Also tell me a little more about that “set screw” ....is that  actually a set screw or a thing you push in to lock the spindle to tighten the drawbar? Again thanks for your time and knowledge !





Bones


----------



## projectnut (Dec 10, 2019)

Over the years Bridgeport has made a number of different style mills.  The most common are the Series I J head  (step pulleys for head speed change) and the J2J head which achieves the variable speed by using a crank on the front of the head to change the width of variable sheaves in the head.  These are the most popular models with both having the head attached to a ram with V ways.  They are generally powered by 1 hp to 2 hp motors, and use J8 collets.  The original collets go up to 3/4", but many aftermarket brands will go to 1".  Personally I would not recommend using anything over 7/8"

The older model M head machines are usually 3/4 HP, have the head attached  to a round ram, and use a #2 Morse taper style collet that only goes up to 1/2"  They are less desirable because of the lower HP, the fact that the round ram makes the head harder to adjust, and the collets only hold smaller tooling.

Bridgeport also made Series II machines.  They are much larger than the series I machines, and less popular outside the professional production shops.  Both the series I and series II machines could be purchased in CNC versions.

Personally for the type of work you are proposing I would recommend a series I machine.  If you plan to use it for plaining heads a power feed on the X drive might be something to consider.  They are available as addons from many manufacturers, and usually run between $200.00 and $400.00 depending on the quality.  If you decide to go with one be sure to get one with 150 in/lb. output.  Some less expensive ones only have a 135 in/lb. output.  They will likely not last long.

As for the setscrew in the spindle it's a "permanent" feature that is used to align the collet.  The plug shaped end just sticks slightly into the spindle bore.  The setscrew itself does not have to be manipulated.  If it is present the collet has to be rotated to align the slot with the setscrew.  They can be removed as mentioned earlier.  Many production shops remove them to make installing a collet less time consuming.  From time to time they also get removed or replaced because a collet has spun in the spindle and damaged it.  The one in my machine was slightly dinged up from use in the high school.  Because of a slight burr it made installing and removing collets a bit more difficult.  I replaced it when I first got the machine, and it's been fine since.  
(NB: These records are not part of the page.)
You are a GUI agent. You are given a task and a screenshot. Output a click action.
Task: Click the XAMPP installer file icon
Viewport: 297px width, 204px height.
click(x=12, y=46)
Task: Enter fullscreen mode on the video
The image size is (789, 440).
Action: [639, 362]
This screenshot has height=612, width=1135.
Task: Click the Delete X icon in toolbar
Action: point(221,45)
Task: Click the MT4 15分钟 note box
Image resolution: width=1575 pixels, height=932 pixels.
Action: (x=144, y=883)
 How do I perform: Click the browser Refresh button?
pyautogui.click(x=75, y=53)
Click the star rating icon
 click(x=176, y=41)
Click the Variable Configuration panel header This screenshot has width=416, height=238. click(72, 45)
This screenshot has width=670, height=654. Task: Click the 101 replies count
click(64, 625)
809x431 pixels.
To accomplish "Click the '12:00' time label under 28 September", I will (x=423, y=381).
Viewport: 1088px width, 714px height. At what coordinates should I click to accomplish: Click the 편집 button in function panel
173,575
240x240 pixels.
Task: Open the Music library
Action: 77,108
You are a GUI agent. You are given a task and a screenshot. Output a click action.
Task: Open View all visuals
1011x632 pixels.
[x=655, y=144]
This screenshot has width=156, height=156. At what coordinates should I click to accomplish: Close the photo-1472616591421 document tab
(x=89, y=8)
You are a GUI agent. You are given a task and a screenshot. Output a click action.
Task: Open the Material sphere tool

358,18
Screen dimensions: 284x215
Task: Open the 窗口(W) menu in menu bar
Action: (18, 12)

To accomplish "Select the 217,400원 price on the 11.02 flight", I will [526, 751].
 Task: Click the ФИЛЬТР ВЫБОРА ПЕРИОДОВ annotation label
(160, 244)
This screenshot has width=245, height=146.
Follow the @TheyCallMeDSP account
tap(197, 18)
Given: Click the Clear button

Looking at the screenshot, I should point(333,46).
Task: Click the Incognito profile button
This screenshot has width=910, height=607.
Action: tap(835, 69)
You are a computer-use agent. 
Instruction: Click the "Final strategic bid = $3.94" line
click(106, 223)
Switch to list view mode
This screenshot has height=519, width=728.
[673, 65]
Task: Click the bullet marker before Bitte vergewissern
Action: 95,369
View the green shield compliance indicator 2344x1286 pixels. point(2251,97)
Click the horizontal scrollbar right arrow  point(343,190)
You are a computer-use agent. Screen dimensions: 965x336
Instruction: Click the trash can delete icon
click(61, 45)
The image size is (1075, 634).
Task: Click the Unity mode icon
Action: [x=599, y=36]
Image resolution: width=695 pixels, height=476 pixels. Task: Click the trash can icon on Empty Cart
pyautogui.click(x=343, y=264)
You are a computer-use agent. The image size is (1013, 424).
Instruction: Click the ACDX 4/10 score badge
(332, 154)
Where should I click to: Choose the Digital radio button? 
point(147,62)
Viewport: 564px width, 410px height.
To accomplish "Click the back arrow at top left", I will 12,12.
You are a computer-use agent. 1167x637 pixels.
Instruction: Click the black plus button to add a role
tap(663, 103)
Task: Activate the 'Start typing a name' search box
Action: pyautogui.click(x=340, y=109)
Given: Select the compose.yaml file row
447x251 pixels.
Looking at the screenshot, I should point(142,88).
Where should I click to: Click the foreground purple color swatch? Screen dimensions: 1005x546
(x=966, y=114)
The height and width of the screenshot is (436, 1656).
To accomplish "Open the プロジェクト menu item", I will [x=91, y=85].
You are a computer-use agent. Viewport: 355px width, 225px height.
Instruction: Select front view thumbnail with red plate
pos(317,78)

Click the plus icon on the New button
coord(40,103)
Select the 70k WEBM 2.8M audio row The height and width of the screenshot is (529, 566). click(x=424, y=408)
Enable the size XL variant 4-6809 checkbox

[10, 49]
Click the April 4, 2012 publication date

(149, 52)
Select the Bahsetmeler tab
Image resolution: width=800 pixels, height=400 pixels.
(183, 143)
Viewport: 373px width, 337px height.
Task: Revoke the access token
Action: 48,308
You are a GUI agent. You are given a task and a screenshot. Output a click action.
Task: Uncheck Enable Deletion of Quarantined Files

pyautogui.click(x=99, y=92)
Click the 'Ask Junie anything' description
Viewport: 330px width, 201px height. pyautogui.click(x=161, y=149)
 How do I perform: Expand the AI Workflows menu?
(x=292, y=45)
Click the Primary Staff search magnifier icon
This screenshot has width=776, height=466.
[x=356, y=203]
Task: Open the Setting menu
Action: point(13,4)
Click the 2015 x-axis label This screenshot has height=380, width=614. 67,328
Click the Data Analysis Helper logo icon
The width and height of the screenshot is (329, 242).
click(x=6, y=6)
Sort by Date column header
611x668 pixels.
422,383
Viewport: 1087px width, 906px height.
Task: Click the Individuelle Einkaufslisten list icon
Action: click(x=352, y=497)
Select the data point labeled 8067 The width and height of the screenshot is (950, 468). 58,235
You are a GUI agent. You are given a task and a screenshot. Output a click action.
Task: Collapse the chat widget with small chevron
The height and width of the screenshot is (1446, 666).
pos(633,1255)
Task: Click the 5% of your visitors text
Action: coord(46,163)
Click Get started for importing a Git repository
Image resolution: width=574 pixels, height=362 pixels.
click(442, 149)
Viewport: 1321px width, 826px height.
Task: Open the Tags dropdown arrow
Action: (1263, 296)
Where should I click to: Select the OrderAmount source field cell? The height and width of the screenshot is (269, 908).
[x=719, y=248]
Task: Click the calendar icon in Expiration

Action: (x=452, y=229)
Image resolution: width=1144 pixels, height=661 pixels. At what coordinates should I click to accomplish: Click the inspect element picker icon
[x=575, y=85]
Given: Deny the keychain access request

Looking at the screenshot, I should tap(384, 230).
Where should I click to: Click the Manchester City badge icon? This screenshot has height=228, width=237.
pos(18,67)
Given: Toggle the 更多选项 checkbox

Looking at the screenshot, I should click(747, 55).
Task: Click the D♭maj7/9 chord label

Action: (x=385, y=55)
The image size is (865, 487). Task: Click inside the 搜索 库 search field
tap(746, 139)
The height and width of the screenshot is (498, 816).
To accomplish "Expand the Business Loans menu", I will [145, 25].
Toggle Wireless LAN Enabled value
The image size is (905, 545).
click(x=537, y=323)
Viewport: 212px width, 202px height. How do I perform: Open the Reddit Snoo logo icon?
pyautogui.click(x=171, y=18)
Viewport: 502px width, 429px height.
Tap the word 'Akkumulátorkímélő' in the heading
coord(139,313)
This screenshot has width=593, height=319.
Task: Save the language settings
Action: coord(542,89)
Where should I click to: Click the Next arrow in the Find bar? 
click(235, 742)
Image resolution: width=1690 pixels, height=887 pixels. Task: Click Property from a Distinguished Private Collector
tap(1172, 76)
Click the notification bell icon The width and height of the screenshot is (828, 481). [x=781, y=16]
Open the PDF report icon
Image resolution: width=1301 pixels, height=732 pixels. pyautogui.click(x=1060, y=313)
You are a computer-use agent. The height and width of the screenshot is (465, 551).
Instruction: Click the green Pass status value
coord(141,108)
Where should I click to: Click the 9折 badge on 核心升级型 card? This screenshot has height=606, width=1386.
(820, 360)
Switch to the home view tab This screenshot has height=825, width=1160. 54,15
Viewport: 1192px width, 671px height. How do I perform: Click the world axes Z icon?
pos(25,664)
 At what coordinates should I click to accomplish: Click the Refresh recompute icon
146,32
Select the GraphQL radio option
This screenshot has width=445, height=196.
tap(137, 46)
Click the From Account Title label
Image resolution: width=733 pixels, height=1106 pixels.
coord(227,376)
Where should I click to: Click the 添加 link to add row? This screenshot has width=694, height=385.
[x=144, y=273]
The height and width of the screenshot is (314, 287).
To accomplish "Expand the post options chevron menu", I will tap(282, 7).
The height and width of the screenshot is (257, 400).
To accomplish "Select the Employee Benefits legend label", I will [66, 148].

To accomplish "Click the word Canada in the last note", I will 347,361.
The real experts on Bridgeport machines are at H&W Machine Repair & Rebuilding.  You might want to give them a call.  They not only rebuild and repair machines, they also offer any parts you can think of, and sell used and reconditioned machines.  I've done business with them over the years.  They are very helpful and eager to share their knowledge.






						Homepage
					

H&W Machine Repair and Rebuilding Machine Parts & Accessories Services Technical Support Machine Sales Specializing in Bridgeport Milling Machine Parts and Repairs Servicing the metal working industry since 1982. Since 1982 H&W Machine Repair & Rebuilding has been providing machinery sales...




					www.machinerypartsdepot.com


----------



## boneyard51 (Dec 10, 2019)

Ok , got it! I guess the set screw is not a real big thing, as it can be replaced easily? If the threads are in good shape?
with this info, I should be able to determine the condition of the machine. No more than we are going to do with it, an old semi wore out  machine would probably do us, but I’m going to try to get the best machine I can find.
I will give H&W a call if we get one spotted!
Did you mean R-8 collets?  And I guess you can “ tilt” the J heads, even though
they are on ve ways?

Thanks a million! I feel I kinda know a little about the Bridgeport , now!




Bones


----------



## markba633csi (Dec 10, 2019)

Tilt and nod are different things- nod is like when you nod your head and tilt would be like leaning your head to the left or right. 
Then there's swivel which is like turning your head left or right keeping your eyes parallel with the horizon
Also, I believe the shortest Bridgie table is 32", I have seen a few on Ebay that short. 
The longer tables can actually be bent if you can believe that, but not from having heavy things put on them. It happens from overtightening the t-slot bolts holding the vise over a period of time- it apparently warps the table.  I have heard it can be corrected by peening the underside of the table, not an easy job though.
The variable speed heads are fine if they are in good shape when you buy it- if you find one, spend some time running it a different speeds and listen for bad noises and vibration.
Bridgeport isn't the only game in town, it's just the best known.  Other good mills are Cincinnati, Index, Van Norman, and Gorton


----------



## projectnut (Dec 10, 2019)

Sorry I had J on the brain after thinking of the Jacobs collets.  The collets for the J head and the J2J head machines are indeed R-8.  The heads on these machines can be swiveled on the turret left to right.  It can be "nodded"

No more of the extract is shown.